THE DATA
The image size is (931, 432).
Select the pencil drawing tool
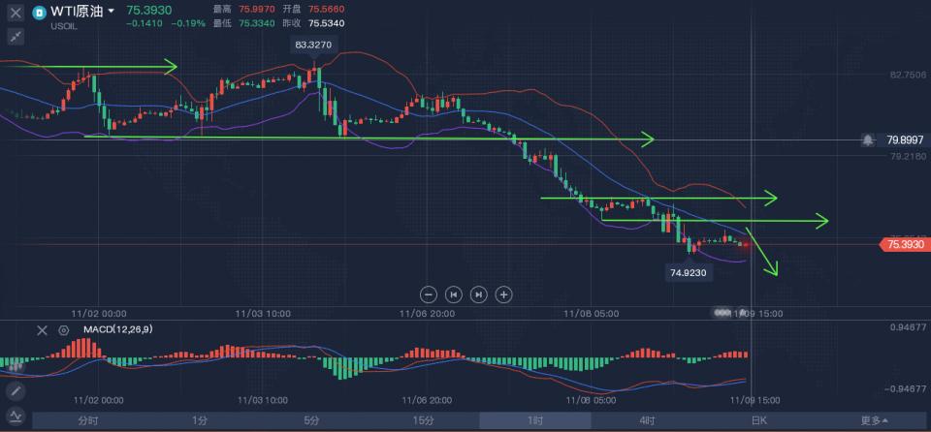click(16, 391)
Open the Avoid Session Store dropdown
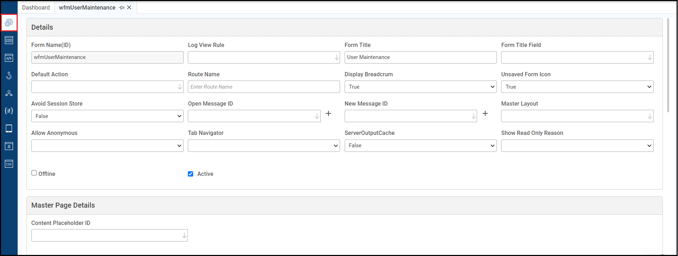 pyautogui.click(x=107, y=116)
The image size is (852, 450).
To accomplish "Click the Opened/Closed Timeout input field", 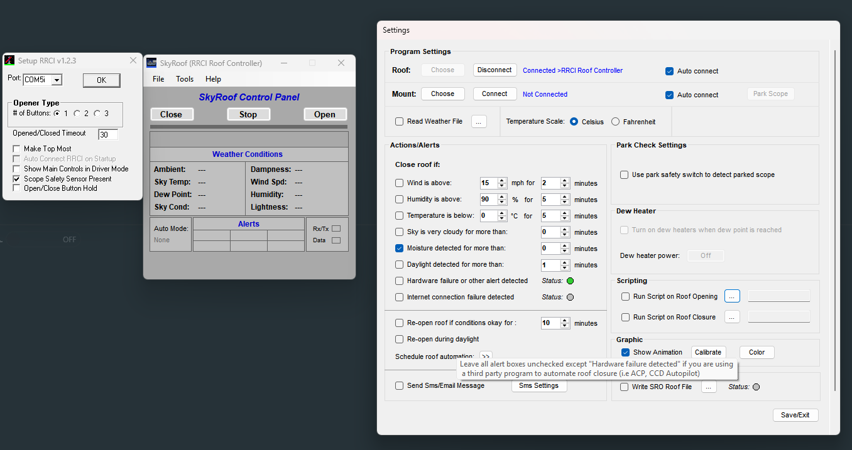I will [108, 134].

TASK
Of the lines above, show those in which "image" appears.

FINISHED TASK
The image size is (931, 432).
The image size is (852, 450).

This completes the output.